Tops should be mindful of the fact that if they had intended to have sexual play with their bottom, they should probably fit that in around level three or four, for after hitting level five, their bottom may be too floaty to be able to concentrate for long on what they are doing. Then again, that can sometimes result in extremely passionate and inhibition-free indulgence, resulting in heights of ecstasy and orgasm never before experienced. But, if your bottom drifts out on you or loses their erection, don’t say I didn’t warn you! There’s no telling which way they will go at level 5 or 6!
“Flying”
There is another factor that can produce an altered state of consciousness FAR FAR beyond even that of the most extreme endorphin experience. This is experienced by submissives whose intense focus upon their Master or Mistress (their Dominant) – and upon pleasing them – eventually leads to a hallucinogenic kind of altered state known commonly in the BDSM community as “flying,” having an almost mythological aura surrounding the word by now, though for very good reasons! It is probably the most profound experience one can have as a submissive. It involves a state of intense devotion towards the dominant (who is not just a mere “top” at this point!) that borders upon religious worship, with complete trust and a total commitment to please and satisfy them thoroughly. Through the attainment of a complete selflessness and focus on the dominant, a transformation takes place that is very, very deep, almost trance-like.It can become so profound as to produce an extended, hallucinogenic state that is very wonderful and blissful. Many have reported even seeing visions under the spell of this “flying” effect. All have attested to the profound sense of peace and bliss they have experienced while even near the “edge” of this state.

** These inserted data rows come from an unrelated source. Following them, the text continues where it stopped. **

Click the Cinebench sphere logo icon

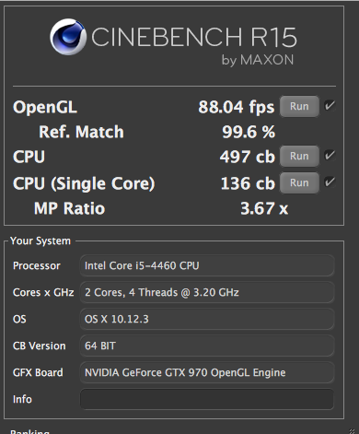tap(68, 37)
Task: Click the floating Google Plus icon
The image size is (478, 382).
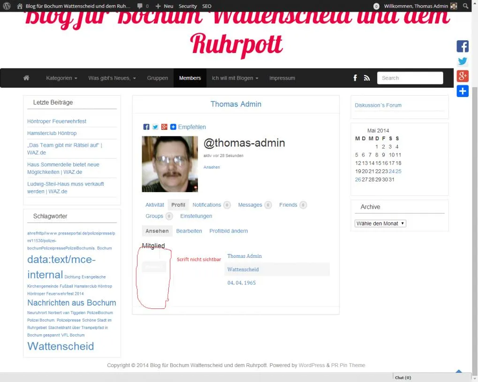Action: pyautogui.click(x=462, y=76)
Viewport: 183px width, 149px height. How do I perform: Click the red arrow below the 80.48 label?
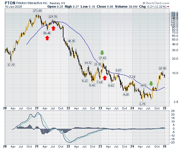tap(47, 38)
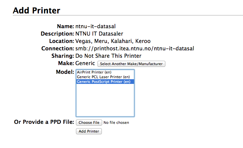Click the Sharing field label
This screenshot has height=148, width=243.
[x=63, y=56]
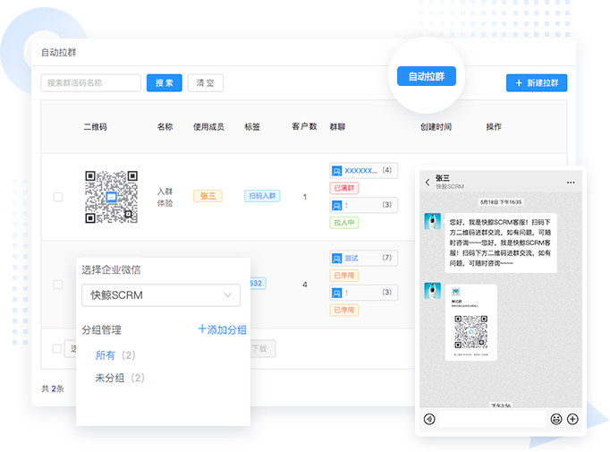Click the blue 搜索 button

pyautogui.click(x=165, y=83)
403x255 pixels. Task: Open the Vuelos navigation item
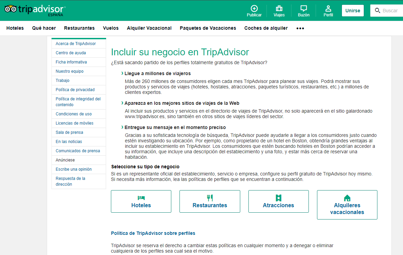tap(111, 28)
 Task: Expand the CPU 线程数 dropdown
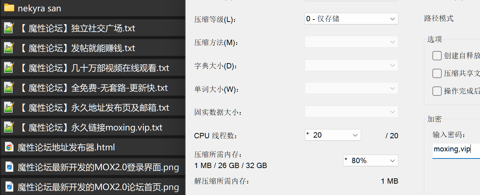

This “flying” state can be attained by some with very little endorphin content in their system (some say even with none, but I’m quite certain most folks have attained at least a level Three or Level Four endorphin high in order to trigger the total release of inhibitions which this psychological state seems to require, at least generally speaking.) With practice, the release into this “flying” submissive-space should come easier and easier, eventually with even a mere suggestion being able to trigger the effect for some with very little or even no endorphin content being in the picture. COMBINED with the level 5 or 6 endorphin head space, there likely can be no deeper state of ecstasy possible for the bottom — short of total enlightenment! Until such an experience of full enlightenment can be accomplished, perhaps the attainment of this interim bliss is quite acceptable, and certainly should be considered an attractive and enjoyable state to be in! The secret ingredients are intense focus; a commitment to please the dominant utterly; and complete and total devotion! These ingredients – with some endorphins in the mix – should produce a quite satisfying effect for both the submissive and the dominant!

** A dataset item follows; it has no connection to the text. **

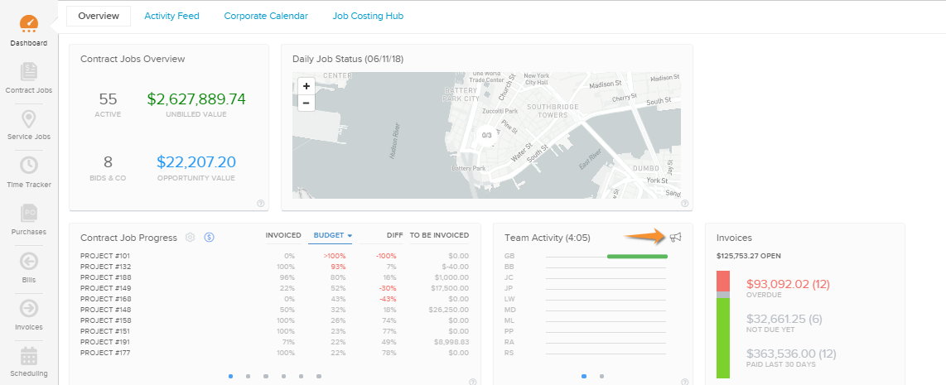The width and height of the screenshot is (946, 385).
Task: Open help icon in Contract Jobs Overview
Action: (x=260, y=203)
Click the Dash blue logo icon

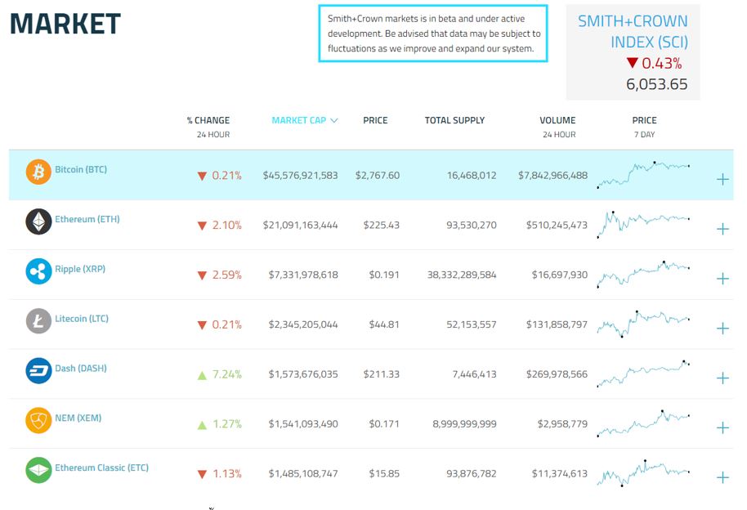[x=38, y=371]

(Disclaimer — I am not a medical doctor, I assume no responsibility for people who try to use this information or for the effects which may arise from the application of the information above. As resulting from my personal knowledge, research and experiences, I can, however, assure you that this information is completely accurate to act as a guide for those exploring these effects as part of their own BDSM explorations.)
This a brilliant, a must read for anyone who doesn’t understand fully how sub space works! What’s even more important is understanding the aftercare needed and why it’s so critical.
Of course this more relevant to the real life Doms out there
I am rebloging this now and I will reblog it on Wisdom Wednesday. This is fundamental information and should be a mandatory read for all Doms.